» Text segment
────
LISP vs EVPN: Mobility in Campus Networks

I decided not to get involved in the EVPN-versus-LISP debates anymore; I’d written everything I had to say about LISP. However, I still get annoyed when experienced networking engineers fall for marketing gimmicks disguised as technical arguments. Here’s a recent one:

TL&DR: The discussion on whether “LISP scales better than EVPN” became irrelevant when the bus between the switch CPU and the adjacent ASIC became the bottleneck. Modern switches can process more prefixes than they can install in the ASIC forwarding tables (or we wouldn’t be using prefix-independent convergence).

Now, let’s focus on the dynamics of campus mobility. There’s almost no endpoint mobility if a campus network uses wired infrastructure. If a campus is primarily wireless, we have two options:

  • The wireless access points use tunnels to a wireless controller (or an aggregation switch), and all the end-user traffic enters the network through that point. The rest of the campus network does not observe any endpoint mobility.
  • The wireless access points send user traffic straight into the campus network, and the endpoints (end user IP/MAC addresses) move as the users roam across access points.

Therefore, the argument seems to be that LISP is better than EVPN at handling a high churn rate. Let’s see how much churn BGP (the protocol used by EVPN) can handle using data from a large-scale experiment called The Internet. According to Geoff Huston’s statistics (relevant graph), we’ve experienced up to 400.000 daily updates in 2021, with the smoothed long-term average being above 250.000. That’s around four updates per second on average. I have no corresponding graph from an extensive campus network (but I would love to see one), but as we usually don’t see users running around the campus, the roaming rate might not be much higher.

However, there seems to be another problem: latency spikes following a roaming event.

I have no idea how someone could attribute latency spikes equivalent to ping times between Boston and Chicago to a MAC move event. Unless there’s some magic going on behind the scenes:

  • The end-user NIC disappears from point A, and the switch is unaware of that (not likely with WiFi).
  • The rest of the network remains clueless; traffic to the NIC MAC address is still sent to the original switch and dropped.
  • The EVPN MAC move procedure starts when the end-user NIC reappears at point B.
  • Once the network figures out the MAC address has moved, the traffic gets forwarded to the new attachment point.
────
[Records from a data source]
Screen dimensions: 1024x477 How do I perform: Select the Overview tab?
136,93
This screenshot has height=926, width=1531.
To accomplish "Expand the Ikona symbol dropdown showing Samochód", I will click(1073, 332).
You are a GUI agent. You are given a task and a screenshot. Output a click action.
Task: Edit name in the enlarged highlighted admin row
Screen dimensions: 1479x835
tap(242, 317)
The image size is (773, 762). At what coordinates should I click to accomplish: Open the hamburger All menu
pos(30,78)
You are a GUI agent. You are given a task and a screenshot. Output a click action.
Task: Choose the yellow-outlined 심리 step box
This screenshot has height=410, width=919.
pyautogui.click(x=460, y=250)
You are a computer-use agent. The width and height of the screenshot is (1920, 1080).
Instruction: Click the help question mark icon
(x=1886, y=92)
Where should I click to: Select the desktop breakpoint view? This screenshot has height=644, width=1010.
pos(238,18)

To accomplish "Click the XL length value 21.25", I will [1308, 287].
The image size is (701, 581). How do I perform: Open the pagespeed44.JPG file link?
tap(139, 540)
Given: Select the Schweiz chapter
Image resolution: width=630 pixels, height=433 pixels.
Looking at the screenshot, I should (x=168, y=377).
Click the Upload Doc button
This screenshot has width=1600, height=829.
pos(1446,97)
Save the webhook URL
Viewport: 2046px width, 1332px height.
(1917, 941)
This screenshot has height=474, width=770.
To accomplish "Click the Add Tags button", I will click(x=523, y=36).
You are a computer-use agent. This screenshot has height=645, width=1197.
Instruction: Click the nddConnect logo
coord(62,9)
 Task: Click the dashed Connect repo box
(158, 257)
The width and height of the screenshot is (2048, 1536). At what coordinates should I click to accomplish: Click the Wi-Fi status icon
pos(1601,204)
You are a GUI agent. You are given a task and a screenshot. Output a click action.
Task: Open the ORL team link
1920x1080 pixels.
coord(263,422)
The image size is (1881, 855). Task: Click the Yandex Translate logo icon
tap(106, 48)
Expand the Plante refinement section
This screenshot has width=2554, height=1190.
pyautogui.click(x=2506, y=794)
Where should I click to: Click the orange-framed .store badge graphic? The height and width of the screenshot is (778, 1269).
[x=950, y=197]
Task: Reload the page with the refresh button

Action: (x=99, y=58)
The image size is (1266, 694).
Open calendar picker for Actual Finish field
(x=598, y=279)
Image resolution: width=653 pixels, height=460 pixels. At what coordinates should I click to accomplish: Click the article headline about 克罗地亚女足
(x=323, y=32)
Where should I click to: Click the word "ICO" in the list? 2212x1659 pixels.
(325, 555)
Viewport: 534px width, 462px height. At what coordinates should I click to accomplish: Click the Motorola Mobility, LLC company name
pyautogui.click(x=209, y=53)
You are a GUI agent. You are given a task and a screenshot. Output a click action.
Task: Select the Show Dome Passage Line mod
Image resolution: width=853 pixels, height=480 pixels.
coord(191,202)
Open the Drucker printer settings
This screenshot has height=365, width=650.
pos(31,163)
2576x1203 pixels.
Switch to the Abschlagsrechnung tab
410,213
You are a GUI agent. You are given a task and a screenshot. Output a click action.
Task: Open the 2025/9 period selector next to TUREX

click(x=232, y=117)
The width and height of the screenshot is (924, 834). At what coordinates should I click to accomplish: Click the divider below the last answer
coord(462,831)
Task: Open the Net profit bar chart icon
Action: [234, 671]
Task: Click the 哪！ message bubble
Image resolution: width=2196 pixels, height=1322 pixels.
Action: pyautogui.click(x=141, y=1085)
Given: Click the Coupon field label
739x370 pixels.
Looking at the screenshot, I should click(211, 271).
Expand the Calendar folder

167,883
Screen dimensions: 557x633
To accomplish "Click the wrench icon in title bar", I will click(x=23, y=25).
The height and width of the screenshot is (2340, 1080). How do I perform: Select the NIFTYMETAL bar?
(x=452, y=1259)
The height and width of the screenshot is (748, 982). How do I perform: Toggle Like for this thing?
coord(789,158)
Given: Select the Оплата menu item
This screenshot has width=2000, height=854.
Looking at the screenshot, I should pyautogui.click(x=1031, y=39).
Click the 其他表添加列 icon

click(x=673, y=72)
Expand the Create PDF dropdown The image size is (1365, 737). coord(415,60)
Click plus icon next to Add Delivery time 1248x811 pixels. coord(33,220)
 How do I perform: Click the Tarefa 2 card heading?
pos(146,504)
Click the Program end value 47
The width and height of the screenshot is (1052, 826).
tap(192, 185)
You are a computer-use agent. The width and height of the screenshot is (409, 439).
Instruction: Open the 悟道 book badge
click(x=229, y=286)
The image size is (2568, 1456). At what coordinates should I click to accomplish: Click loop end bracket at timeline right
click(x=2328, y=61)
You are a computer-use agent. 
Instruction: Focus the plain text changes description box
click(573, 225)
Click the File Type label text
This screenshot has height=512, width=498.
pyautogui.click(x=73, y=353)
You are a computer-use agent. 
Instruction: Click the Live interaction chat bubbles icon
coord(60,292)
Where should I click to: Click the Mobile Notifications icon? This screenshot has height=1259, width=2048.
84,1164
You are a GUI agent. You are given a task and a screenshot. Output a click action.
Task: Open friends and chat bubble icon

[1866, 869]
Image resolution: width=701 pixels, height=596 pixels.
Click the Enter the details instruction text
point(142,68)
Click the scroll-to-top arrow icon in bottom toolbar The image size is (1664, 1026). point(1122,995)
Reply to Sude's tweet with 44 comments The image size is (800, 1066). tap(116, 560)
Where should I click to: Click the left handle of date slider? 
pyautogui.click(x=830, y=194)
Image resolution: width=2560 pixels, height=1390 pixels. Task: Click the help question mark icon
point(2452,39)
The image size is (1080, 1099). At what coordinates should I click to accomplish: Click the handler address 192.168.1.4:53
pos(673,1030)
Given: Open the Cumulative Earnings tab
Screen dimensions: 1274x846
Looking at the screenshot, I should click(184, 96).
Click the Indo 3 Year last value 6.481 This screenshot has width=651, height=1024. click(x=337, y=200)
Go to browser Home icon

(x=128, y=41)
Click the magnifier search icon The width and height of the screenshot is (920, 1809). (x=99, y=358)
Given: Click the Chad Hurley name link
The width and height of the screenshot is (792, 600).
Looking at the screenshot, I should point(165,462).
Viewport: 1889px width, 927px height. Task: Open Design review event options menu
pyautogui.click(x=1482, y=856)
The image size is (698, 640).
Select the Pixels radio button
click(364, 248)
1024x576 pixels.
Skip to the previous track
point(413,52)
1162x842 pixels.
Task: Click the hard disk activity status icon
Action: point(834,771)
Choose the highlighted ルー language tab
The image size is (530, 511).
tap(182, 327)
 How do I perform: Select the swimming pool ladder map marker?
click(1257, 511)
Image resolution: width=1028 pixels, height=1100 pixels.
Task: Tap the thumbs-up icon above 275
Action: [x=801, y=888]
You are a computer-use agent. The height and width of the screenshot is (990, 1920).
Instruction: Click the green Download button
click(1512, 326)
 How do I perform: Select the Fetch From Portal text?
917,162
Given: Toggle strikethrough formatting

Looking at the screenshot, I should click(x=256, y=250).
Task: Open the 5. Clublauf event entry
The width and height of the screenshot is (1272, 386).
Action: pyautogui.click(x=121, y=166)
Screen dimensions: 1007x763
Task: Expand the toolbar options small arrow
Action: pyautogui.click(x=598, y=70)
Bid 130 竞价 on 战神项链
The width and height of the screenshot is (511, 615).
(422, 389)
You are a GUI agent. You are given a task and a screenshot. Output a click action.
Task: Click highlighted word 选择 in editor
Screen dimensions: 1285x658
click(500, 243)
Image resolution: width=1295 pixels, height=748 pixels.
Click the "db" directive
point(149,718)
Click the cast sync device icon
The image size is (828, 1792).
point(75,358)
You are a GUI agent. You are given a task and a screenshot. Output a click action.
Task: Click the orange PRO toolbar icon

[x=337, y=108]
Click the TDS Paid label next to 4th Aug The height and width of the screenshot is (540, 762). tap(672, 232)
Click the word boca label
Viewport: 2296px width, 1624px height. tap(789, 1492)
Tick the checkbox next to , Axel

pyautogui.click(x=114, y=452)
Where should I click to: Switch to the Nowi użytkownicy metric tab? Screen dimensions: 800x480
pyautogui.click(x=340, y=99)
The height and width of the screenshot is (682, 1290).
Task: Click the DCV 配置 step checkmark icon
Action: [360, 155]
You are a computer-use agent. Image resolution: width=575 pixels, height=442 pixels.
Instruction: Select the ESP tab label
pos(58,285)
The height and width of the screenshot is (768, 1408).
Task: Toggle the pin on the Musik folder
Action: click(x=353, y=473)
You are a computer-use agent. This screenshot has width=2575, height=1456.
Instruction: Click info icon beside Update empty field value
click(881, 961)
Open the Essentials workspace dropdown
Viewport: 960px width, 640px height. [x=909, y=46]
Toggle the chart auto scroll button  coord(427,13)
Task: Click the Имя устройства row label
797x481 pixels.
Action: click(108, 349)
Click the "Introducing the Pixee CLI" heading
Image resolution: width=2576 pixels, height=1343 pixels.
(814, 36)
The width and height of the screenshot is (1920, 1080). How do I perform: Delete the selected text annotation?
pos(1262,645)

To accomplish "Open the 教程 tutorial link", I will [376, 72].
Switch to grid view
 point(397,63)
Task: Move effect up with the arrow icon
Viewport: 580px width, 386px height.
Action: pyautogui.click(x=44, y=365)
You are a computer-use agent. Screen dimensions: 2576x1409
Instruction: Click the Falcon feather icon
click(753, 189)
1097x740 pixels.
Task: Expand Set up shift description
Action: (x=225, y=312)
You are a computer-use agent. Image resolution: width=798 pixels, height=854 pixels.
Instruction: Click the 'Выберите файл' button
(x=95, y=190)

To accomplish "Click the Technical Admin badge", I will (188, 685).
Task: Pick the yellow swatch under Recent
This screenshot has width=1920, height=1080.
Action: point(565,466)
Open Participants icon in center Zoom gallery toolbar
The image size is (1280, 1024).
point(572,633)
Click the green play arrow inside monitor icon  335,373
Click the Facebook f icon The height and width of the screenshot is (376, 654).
────
» Problems to work on
- a) In the LISP vs EVPN post, what is the largest number of daily updates reported for 2021?
- b) Echo a passage from the LISP vs EVPN post, starting at the words "I have no idea" and stopping after "at point B.".

» Results in order
- a) Up to 400.000 daily updates.

- b)
I have no idea how someone could attribute latency spikes equivalent to ping times between Boston and Chicago to a MAC move event. Unless there’s some magic going on behind the scenes:

  • The end-user NIC disappears from point A, and the switch is unaware of that (not likely with WiFi).
  • The rest of the network remains clueless; traffic to the NIC MAC address is still sent to the original switch and dropped.
  • The EVPN MAC move procedure starts when the end-user NIC reappears at point B.